--- Listed entries Enclosed Below ---

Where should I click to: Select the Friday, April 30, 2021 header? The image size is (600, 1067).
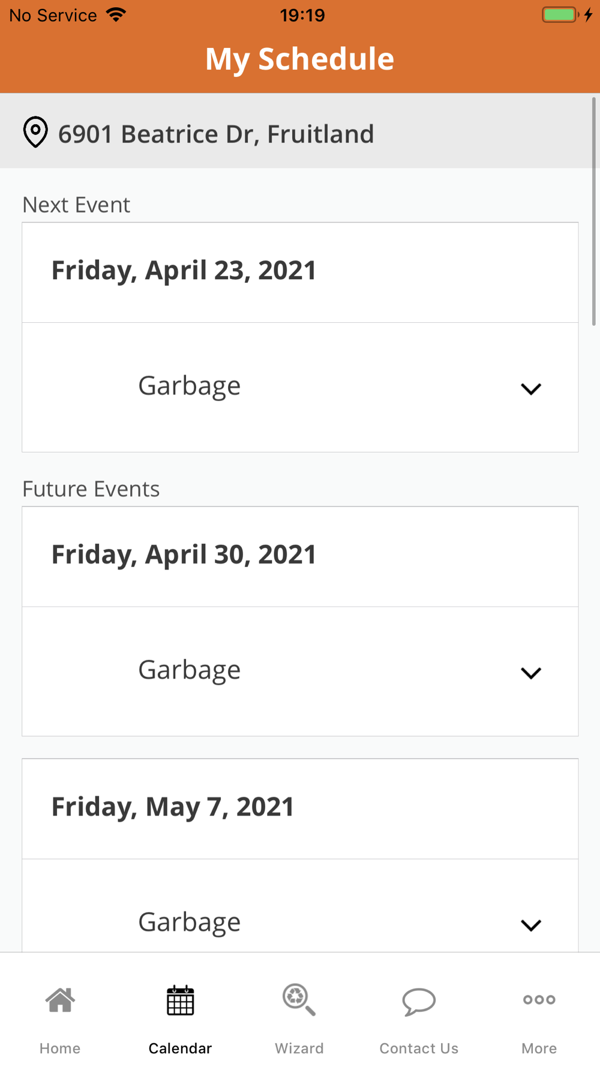(x=184, y=555)
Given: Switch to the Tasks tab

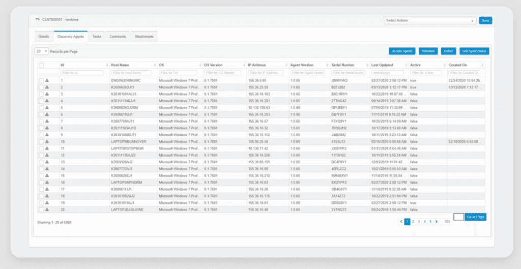Looking at the screenshot, I should point(97,37).
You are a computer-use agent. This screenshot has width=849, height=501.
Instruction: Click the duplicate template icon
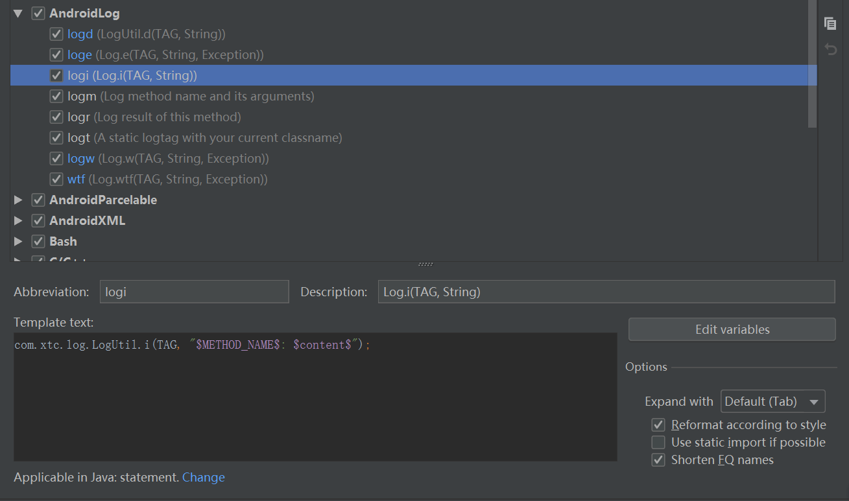[x=830, y=23]
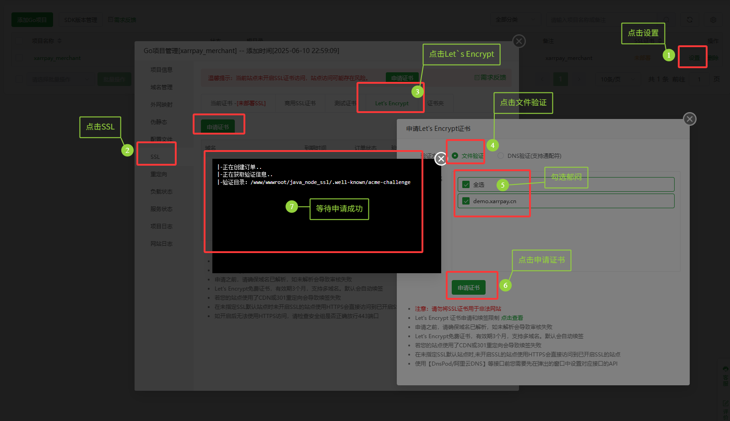Click the 点击查看 link in notes

[x=512, y=318]
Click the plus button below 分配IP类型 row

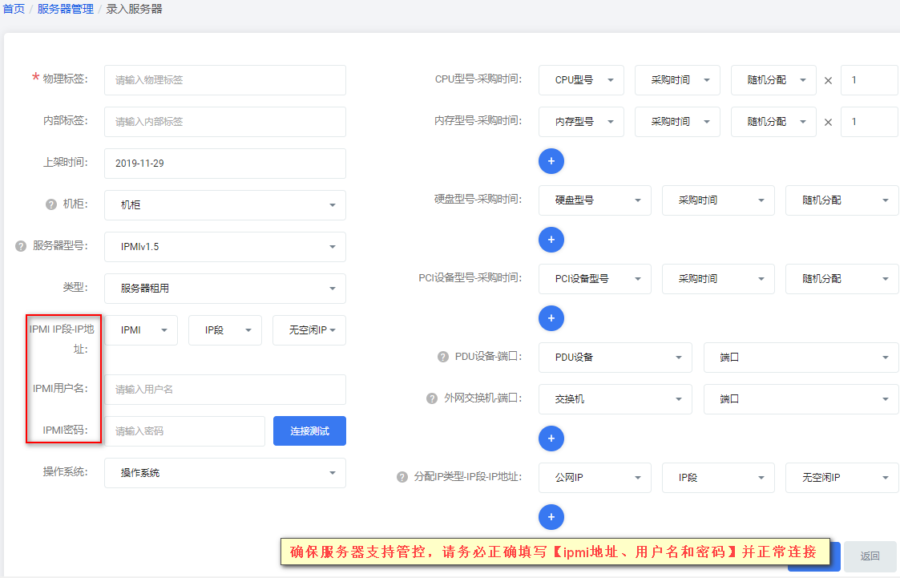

--- End of Enclosed Listed entries ---

With the pictures left out, please output each line from the one containing "Given: Switch to the Tasks tab" through the end of the entries, exactly as it is.

Given: Switch to the Tasks tab

Looking at the screenshot, I should point(97,37).
You are a computer-use agent. This screenshot has width=849, height=501.
Instruction: Click the duplicate template icon
[x=830, y=23]
Click the 点击查看 link in notes

[x=512, y=318]
Click the plus button below 分配IP类型 row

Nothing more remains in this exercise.